Task goal - Would you please retype, exactly, the lines of the listing below between the line with "Image resolution: width=219, height=2576." and the line with "Audio Guide (34, 331)", inclusive?

Exercise data -

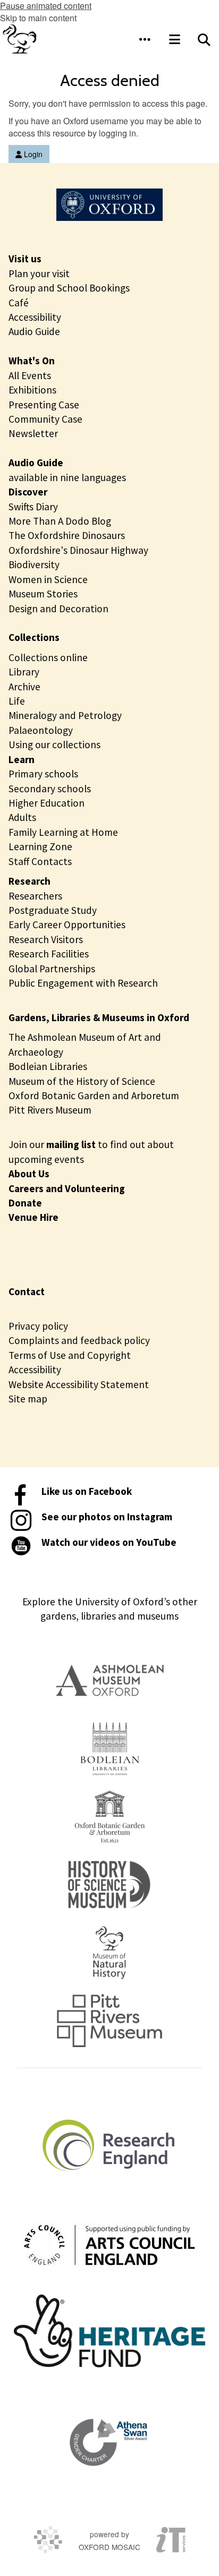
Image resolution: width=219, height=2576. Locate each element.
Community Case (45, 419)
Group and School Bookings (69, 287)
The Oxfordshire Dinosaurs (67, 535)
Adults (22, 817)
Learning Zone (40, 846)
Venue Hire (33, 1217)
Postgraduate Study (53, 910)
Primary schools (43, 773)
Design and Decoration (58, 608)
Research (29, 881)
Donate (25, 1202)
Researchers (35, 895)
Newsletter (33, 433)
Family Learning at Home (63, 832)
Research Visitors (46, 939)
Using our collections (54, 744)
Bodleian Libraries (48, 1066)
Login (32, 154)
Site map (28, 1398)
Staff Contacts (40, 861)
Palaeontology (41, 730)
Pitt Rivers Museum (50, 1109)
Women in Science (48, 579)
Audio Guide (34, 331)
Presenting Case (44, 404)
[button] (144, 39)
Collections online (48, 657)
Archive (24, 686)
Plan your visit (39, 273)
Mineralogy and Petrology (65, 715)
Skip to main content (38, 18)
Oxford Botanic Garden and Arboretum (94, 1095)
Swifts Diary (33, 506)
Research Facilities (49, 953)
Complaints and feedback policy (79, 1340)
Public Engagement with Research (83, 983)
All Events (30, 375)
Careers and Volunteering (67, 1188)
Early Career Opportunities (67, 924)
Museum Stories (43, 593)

--

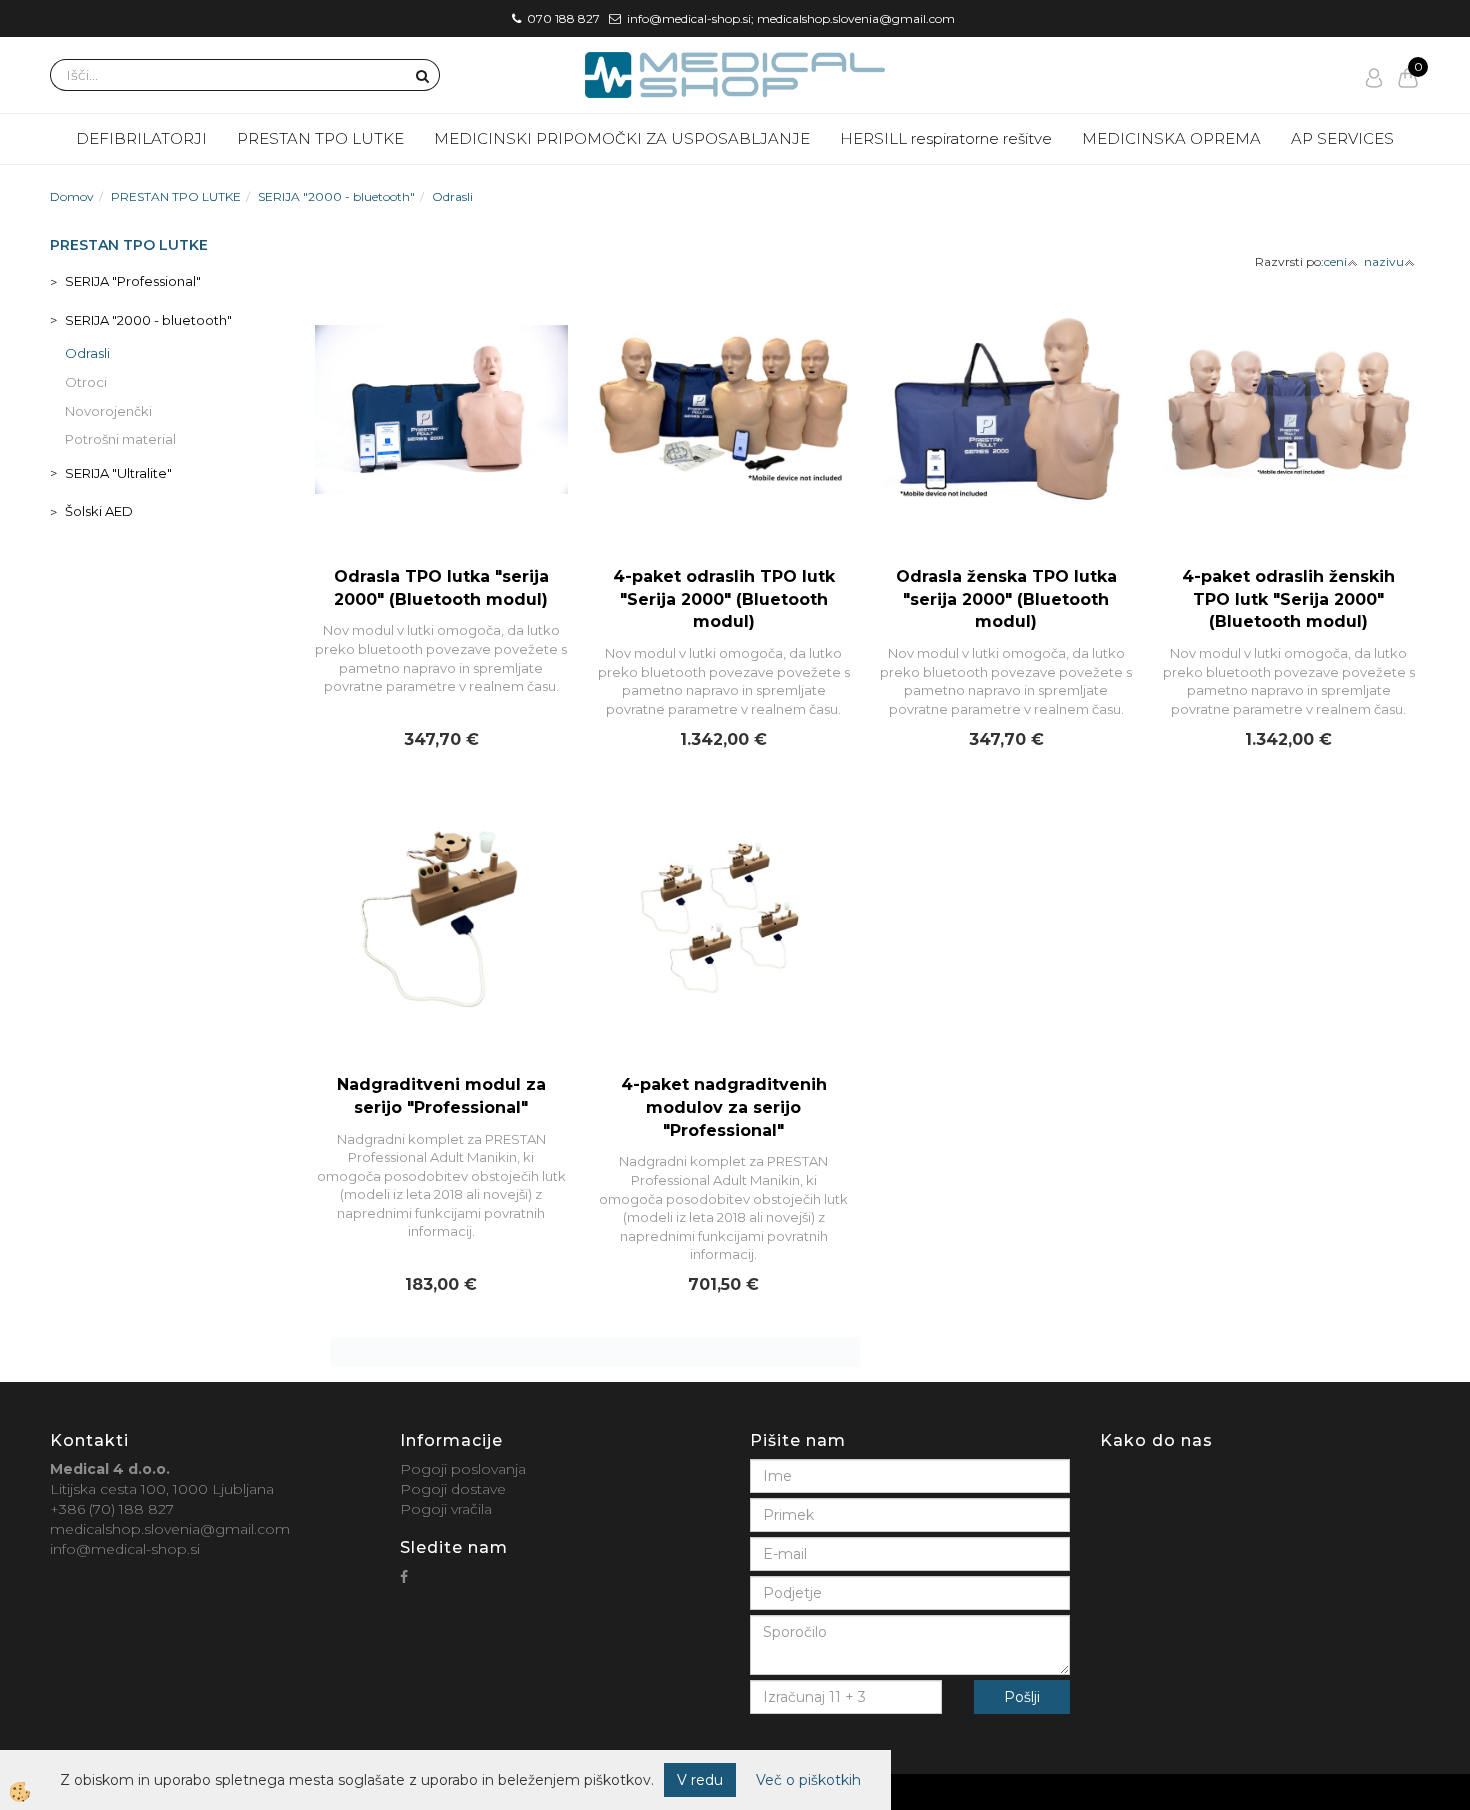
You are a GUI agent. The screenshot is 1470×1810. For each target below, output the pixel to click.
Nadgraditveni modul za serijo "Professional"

Response below -
Image resolution: width=219, height=2576. Locate each element.
Community Case (45, 419)
Group and School Bookings (69, 287)
The Oxfordshire Dinosaurs (67, 535)
Adults (22, 817)
Learning Zone (40, 846)
Venue Hire (33, 1217)
Postgraduate Study (53, 910)
Primary schools (43, 773)
Design and Decoration (58, 608)
Research (29, 881)
Donate (25, 1202)
Researchers (35, 895)
Newsletter (33, 433)
Family Learning at Home (63, 832)
Research Visitors (46, 939)
Using our collections (54, 744)
Bodleian Libraries (48, 1066)
Login (32, 154)
Site map (28, 1398)
Staff Contacts (40, 861)
Palaeontology (41, 730)
Pitt Rivers Museum (50, 1109)
Women in Science (48, 579)
Audio Guide (34, 331)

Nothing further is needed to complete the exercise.